What the task requires -
For the records below, output each line exactly as it appears, from the first through the line with "You are a GUI".

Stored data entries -
--------------------------------

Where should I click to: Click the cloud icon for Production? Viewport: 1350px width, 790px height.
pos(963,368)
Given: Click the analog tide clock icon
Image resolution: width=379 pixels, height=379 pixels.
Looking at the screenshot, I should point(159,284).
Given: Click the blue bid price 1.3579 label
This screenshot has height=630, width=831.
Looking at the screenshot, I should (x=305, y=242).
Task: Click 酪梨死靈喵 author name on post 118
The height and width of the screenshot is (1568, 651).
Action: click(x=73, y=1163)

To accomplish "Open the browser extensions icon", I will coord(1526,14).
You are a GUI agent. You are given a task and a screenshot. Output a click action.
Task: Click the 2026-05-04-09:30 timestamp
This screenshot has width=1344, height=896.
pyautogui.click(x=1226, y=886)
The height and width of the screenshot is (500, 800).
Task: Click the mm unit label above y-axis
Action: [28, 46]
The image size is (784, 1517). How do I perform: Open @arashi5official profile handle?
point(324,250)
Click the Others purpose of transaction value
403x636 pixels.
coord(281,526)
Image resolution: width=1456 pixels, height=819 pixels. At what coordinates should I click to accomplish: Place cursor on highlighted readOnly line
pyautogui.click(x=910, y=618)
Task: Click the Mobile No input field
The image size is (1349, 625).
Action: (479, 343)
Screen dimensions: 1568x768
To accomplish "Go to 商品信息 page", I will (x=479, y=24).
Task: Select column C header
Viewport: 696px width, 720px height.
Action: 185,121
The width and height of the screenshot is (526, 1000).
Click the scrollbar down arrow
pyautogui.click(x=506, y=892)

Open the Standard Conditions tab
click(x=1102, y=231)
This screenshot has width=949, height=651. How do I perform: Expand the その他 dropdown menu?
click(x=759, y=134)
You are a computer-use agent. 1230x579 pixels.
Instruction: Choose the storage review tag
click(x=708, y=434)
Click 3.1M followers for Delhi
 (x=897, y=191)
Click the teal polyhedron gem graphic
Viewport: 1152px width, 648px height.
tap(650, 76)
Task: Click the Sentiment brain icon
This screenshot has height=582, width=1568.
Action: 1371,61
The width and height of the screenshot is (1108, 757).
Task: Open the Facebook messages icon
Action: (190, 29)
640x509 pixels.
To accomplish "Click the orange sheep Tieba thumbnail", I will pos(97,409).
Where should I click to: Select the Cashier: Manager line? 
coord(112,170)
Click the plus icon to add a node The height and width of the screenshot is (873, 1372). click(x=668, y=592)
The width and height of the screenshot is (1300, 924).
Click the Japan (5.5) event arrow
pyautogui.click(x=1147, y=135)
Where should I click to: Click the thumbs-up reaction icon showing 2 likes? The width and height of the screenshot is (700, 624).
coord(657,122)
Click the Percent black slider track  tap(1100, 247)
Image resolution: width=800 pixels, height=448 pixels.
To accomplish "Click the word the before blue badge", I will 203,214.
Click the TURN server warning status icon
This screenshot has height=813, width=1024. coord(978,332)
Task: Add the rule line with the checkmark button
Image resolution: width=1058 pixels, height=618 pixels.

--------------------------------

Task response -
Where should I click to: Click the cloud icon for Production? Viewport: 1350px width, 790px height.
pos(963,368)
Given: Click the analog tide clock icon
Image resolution: width=379 pixels, height=379 pixels.
Looking at the screenshot, I should point(159,284).
Given: Click the blue bid price 1.3579 label
This screenshot has height=630, width=831.
Looking at the screenshot, I should (x=305, y=242).
Task: Click 酪梨死靈喵 author name on post 118
The height and width of the screenshot is (1568, 651).
Action: click(x=73, y=1163)

To accomplish "Open the browser extensions icon", I will coord(1526,14).
You are a GUI agent. You are given a task and a screenshot. Output a click action.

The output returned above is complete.